Bisognerebbe sostare a lungo in contemplazione davanti al ritratto incomparabile che Gesù offre di sé come "il buon pastore". Per tre volte si definisce così. Letteralmente: "Io sono il pastore bello", cioè autentico, perfetto, l'unico pastore, il modello di pastore supremamente realizzato. Quali sono i suoi connotati specifici? Gesù li delinea in contrasto e in polemica con i "falsi pastori": i capi del popolo che lo osteggiavano, ma anche quanti in ogni tempo tradiscono la propria responsabilità, non curando il bene della gente loro affidata. Gesù li chiama "mercenari", ai quali non sta a cuore il gregge, ma il vantaggio che possono ricavarne. Per cui, davanti al pericolo si defilano o si danno alla fuga. Invece il pastore vero, che è Lui, vive col gregge e con ogni singola pecora una relazione amicale profonda: "Conosco le mie pecore e le mie pecore conoscono me". Non si tratta di una conoscenza sterile e disimpegnata, ma di un rapporto vitale, di un interessamento dinamico e concreto che provoca la risposta e diventa quindi coinvolgimento reciproco: Egli ama personalmente ciascuno dei suoi ed è riamato personalmente.

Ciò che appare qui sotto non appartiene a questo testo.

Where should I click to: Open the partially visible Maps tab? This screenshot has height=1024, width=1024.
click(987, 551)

Tale rapporto non è qualificato da una carica affettiva puramente umana, ma si radica in quella comunione profondissima che lega il Figlio col Padre: "...come il Padre conosce me e io conosco il Padre". Attraverso Gesù è l'amore divino del Padre che si riversa in pienezza sul gregge e su ogni singola pecora. Nella relazione personale con Gesù è l'amore che parte dal circuito della Trinità e lì ritorna coinvolgendo e trascinando ciascuno di noi. Tutto questo genera la pace e la sicurezza indicibile del cristiano.

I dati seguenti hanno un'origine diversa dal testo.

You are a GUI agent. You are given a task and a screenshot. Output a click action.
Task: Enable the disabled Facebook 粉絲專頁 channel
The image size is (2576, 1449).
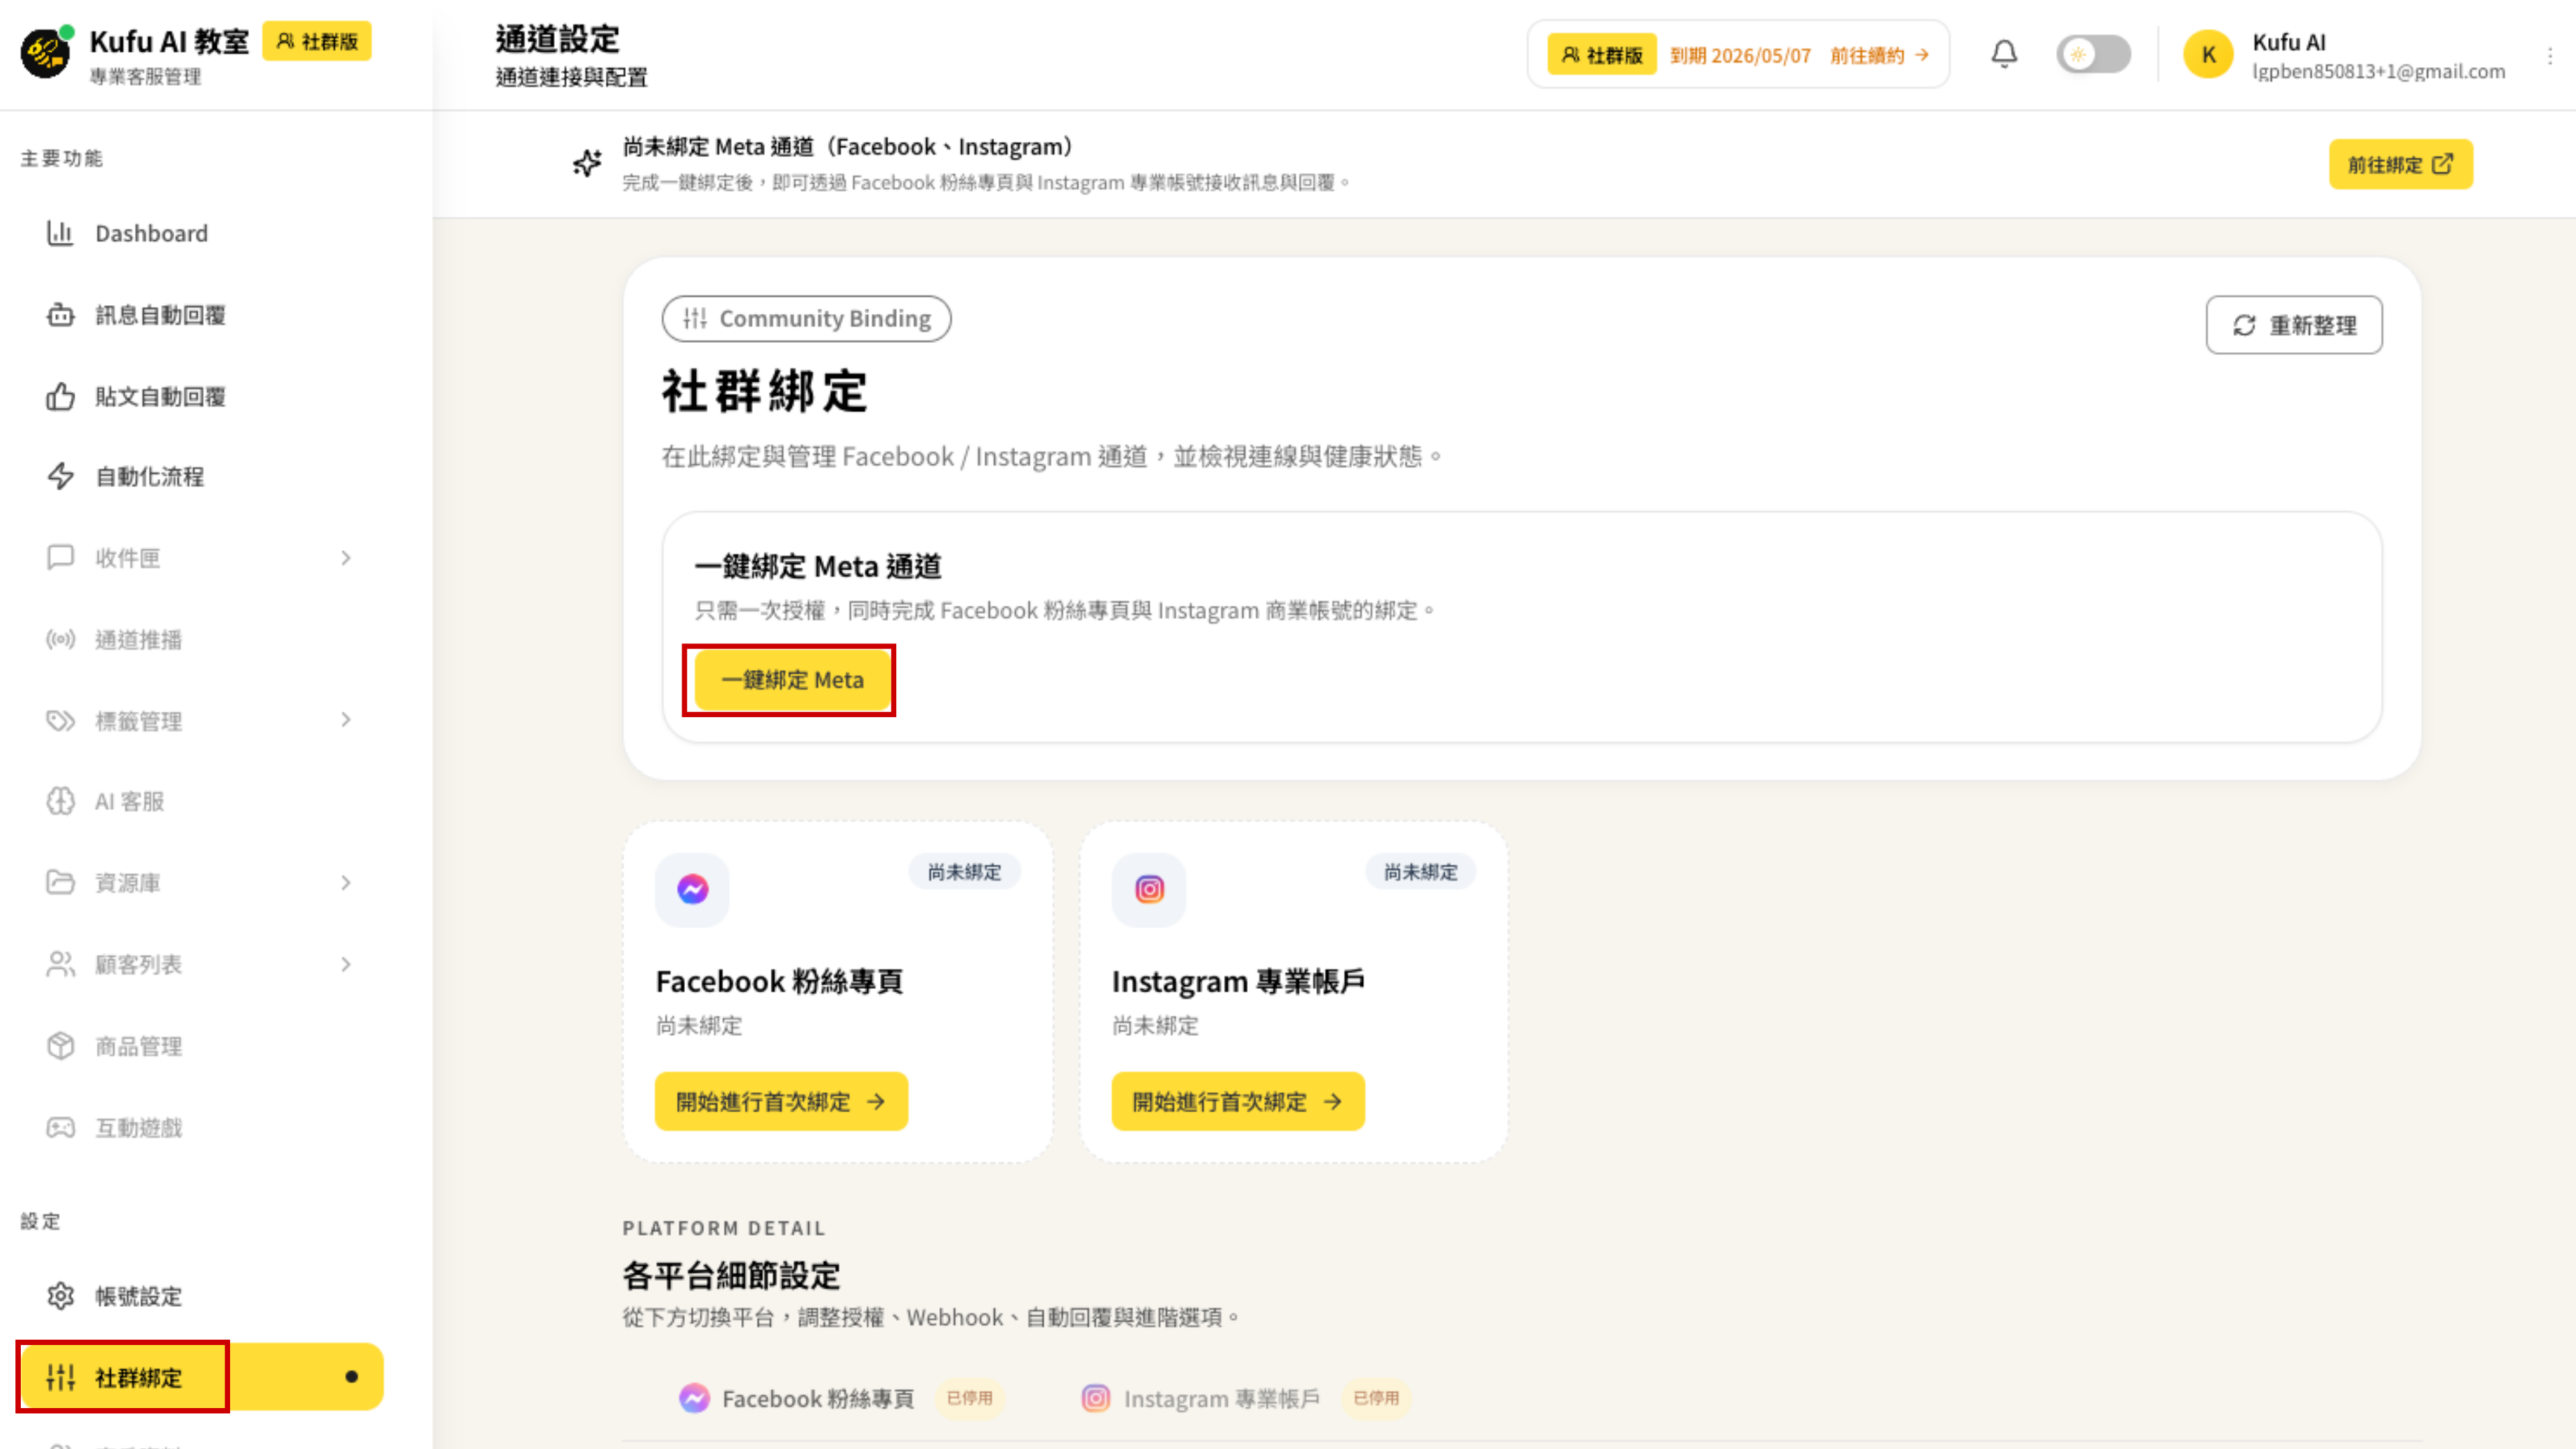click(968, 1398)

"...E offro la vita per le pecore". Una dichiarazione che ha dell'incredibile, ma che non gli è sfuggita in un momento di distrazione o di rapida euforia affettiva. Ricorre infatti per ben cinque volte con cadenza martellante in un testo pur breve. Ecco chi è Gesù per noi, per me: colui che ci guida, ci nutre, ci salva, ci ama fino a dare la vita. Letteralmente "depone" la sua vita nella mani del Padre, se ne priva in favore del suo gregge. Ecco ciò che caratterizza nel modo più originale la relazione di Gesù con i suoi: "Io sono il buon pastore. Il buon pastore offre la vita per le pecore". Si comprende anche in che senso Gesù è "il pastore bello". Tale bellezza consiste nell'amore con cui si lega a ognuno dei suoi e lo ama fino al dono della propria vita. In altri termini, la Bellezza vera è l'Amore che in Dio unisce i Tre e che si rivela pienamente nella Croce e Risurrezione, esercitando un fascino irresistibile agli occhi della fede. La Bellezza è il Crocifisso-Risorto. Niente è così bello come dare la vita per amore.

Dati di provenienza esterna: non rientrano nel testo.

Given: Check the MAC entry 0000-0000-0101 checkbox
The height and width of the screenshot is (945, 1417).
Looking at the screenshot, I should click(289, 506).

Tale relazione tra Gesù e i suoi non si restringe alla cerchia dei discepoli attuali, ma ha un'apertura universale: "E ho altre pecore che non sono di questo ovile; anche queste io devo condurre; ascolteranno la mia voce e diventeranno un solo gregge e un solo pastore". Tutti i pagani e gli uomini di ogni tempo sono candidati ad appartenergli e a divenire "un solo gregge e un solo pastore". Questa espressione dice l'unità vivente che formeranno quanti nella storia gli apparterranno. Dire "un solo gregge" è dire "un solo pastore" e viceversa.

La comunione con Gesù buon Pastore non può ridursi a un rapporto individuale e intimistico. Se apparteniamo a Gesù, non è per godere della sua compagnia e per consolarci a vicenda. Ma dobbiamo trasmettere al mondo, nella gioia che trasfigura i nostri volti, l'esperienza di chi è "conosciuto"dal buon Pastore e a sua volta lo "conosce" e "ascolta la sua voce". Dobbiamo essere trasparenza limpida dell'unico e vero Pastore che serve fino a dare la vita. In effetti, per Gesù, la "vocazione all'amore", che è di tutti, è "vocazione al servizio" e "servire" è "dare la vita". La 43° Giornata Mondiale di preghiera per la Vocazioni, è un'occasione per riflettere seriamente su tale responsabilità. Il Signore Gesù oggi vuole rendere presente e visibile il suo servizio di buon Pastore attraverso l'amore concreto di tutti i battezzati e, in forma privilegiata, attraverso le vocazioni di speciale consacrazione: ministero ordinato, vita religiosa, missionaria etc.. Soprattutto i ragazzi, le ragazze, i giovani non possono eludere la domanda: "Perché non io?". Forse il Signore alla tua risposta ha legato la felicità tua e di molte altre persone.

La Giornata odierna ha come tema "La Vocazione nel mistero della Chiesa". Alcuni stralci dal messaggio del Papa: nella Chiesa "siamo chiamati a vivere da fratelli e sorelle di Gesù, a sentirci figli e figlie del medesimo Padre...Nel quadro di questa chiamata universale Cristo, nella sua sollecitudine per la Chiesa chiama, in ogni generazione, persone che si prendano cura del suo popolo; in particolare, chiama al ministero sacerdotale uomini che esercitino una funzione paterna...La missione del sacerdote nella Chiesa è insostituibile...Un'altra vocazione speciale, che occupa un posto d'onore nella Chiesa, è la chiamata alla vita consacrata:...molti uomini e donne si consacrano a una sequela totale ed esclusiva di Cristo...

Memori della raccomandazione di Gesù: 'La messe è molta, ma gli operai sono pochi!| Pregate dunque il padrone della messe che mandi operai nella sua messe! (Mt 9,37)', avvertiamo vivamente il bisogno di pregare per le vocazioni al sacerdozio e alla vita consacrata...".

"O Padre, donaci santi ministri del tuo altare, che siano attenti e fervorosi custodi dell'Eucaristia, sacramento del dono supremo di Cristo per la redenzione del mondo.

Chiama ministri della tua misericordia, che mediante il sacramento della Riconciliazione diffondano la gioia del tuo perdono.

Fa', o Padre, che la Chiesa accolga con gioia le numerose ispirazioni dello Spirito del Figlio Tuo e, docile ai suoi insegnamenti, si curi delle vocazioni al ministero sacerdotale e alla vita consacrata.

Sostieni i Vescovi, i sacerdoti, i diaconi, i consacrati e tutti i battezzati in Cristo, affinché adempiano fedelmente la loro missione al servizio del Vangelo. Te lo chiediamo per Cristo nostro Signore. Amen.

Maria, Regina degli Apostoli, prega per noi!".

Riesco a intuire che la vita cristiana, descritta da Gesù come relazione personale con Lui, merita di essere vissuta in modo diverso? Chi è Lui per me? E io per Lui?

Ho veramente scoperto la mia "vocazione nel mistero della Chiesa"? In che misura mi sento responsabile delle vocazioni di speciale consacrazione, anzitutto con la preghiera?